Link to Paper: https://people.csail.mit.edu/alizadeh/papers/dctcp-sigcomm10.pdf

Problem

Three important requirements applications have for the datacenter network are low latency for short flows, high burst tolerance, and high utilization for long flows. The first two requirements are a result of the Partition/Aggregate design pattern in web applications, where requests are broken into pieces and their processing is distributed to workers in lower layers, and then aggregated up the tree to produce a result. Since the end results have tight deadlines, each individual task has a tighter deadline. Tasks that don’t make the deadline get canceled, and this can affect the accuracy of the end result. The last requirement is due to the need to continuously update the internal data structures of these applications.

First, the authors measured a production cluster to understand the nature of DC traffic and help understand impairments that cause high application latencies. Their analysis split cluster traffic into three - query traffic, short message traffic, and continuous background traffic.

Most switches have shallow packet buffers, and they discovered that this causes three specific problems: incast, queue buildup, and buffer pressure.

Approach

In order to solve the above problems, the authors introduced Data Center TCP (DCTCP), with the goal of fulfilling application requirements and using commodity shallow buffered switches. It is designed to work with small queues without loss of throughput.

DCTCP works by reacting to congestion in proportion to the extent of congestion. At each switch, it sets the Congestion Experienced (CE) codepoint of arriving packets if the queue occupancy is greater than a threshold K upon its arrival. When the receiver sees a marked packet, it sets the ECN-Echo flag in the corresponding ACK sent to the sender. It also uses Delayed ACKs by sending one cumulative ACK for every m consecutively received packets that have the same codepoint value.

The sender tries to estimate the probability that the queue size at the switch is greater than K based on the received ACKs.

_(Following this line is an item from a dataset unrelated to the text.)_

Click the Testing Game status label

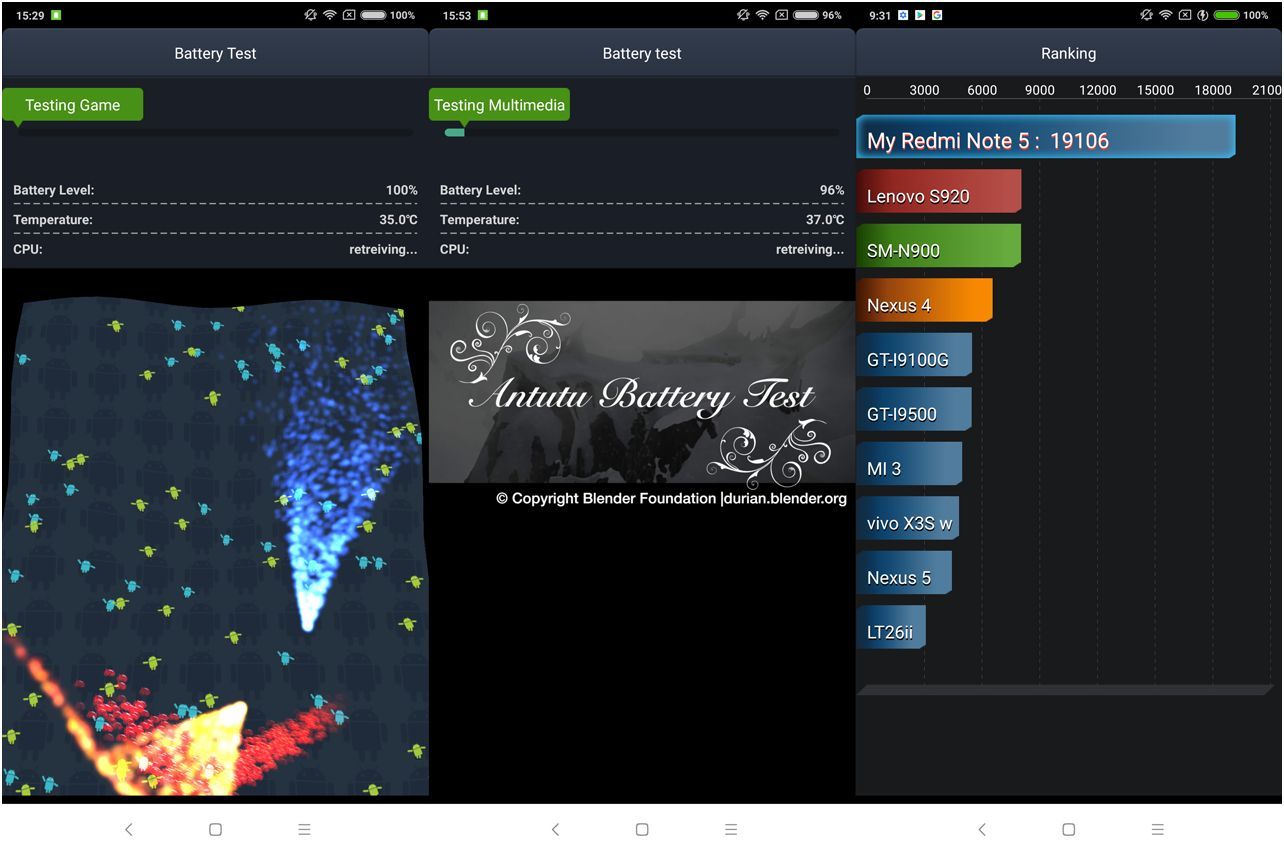(72, 105)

This allows the senders to gently start reducing their windows when the queue exceeds K.

Strengths & Weaknesses and Possible Follow-Up Ideas

DCTCP only requires a very minimal change to TCP and only a parameter change to the switches, and this simplicity has helped to improve its adoption in data center environments. Evaluations also show significant performance benefits when compared to TCP.

The authors state that if the traffic sent in the first RTT overflows the buffers, then this can lead to timeouts. Another side effect can be a severe oscillation of the actual queue size before the sender reacts to the RTT delay.

One attempt at resolving these weaknesses was presented by Chen et al (2013). They propose splitting the single threshold K into two thresholds K1 < K < K2, such that the CE flag is set when queue size is K1 before actual congestion is experienced, and stops at K2 before the queue size gets too low. Analysis of this double-threshold DCTCP (DT-DCTCP) shows that it achieves a smaller queue, and has a queue length less sensitive to the growing number of flows. It also achieves a lower tail latency.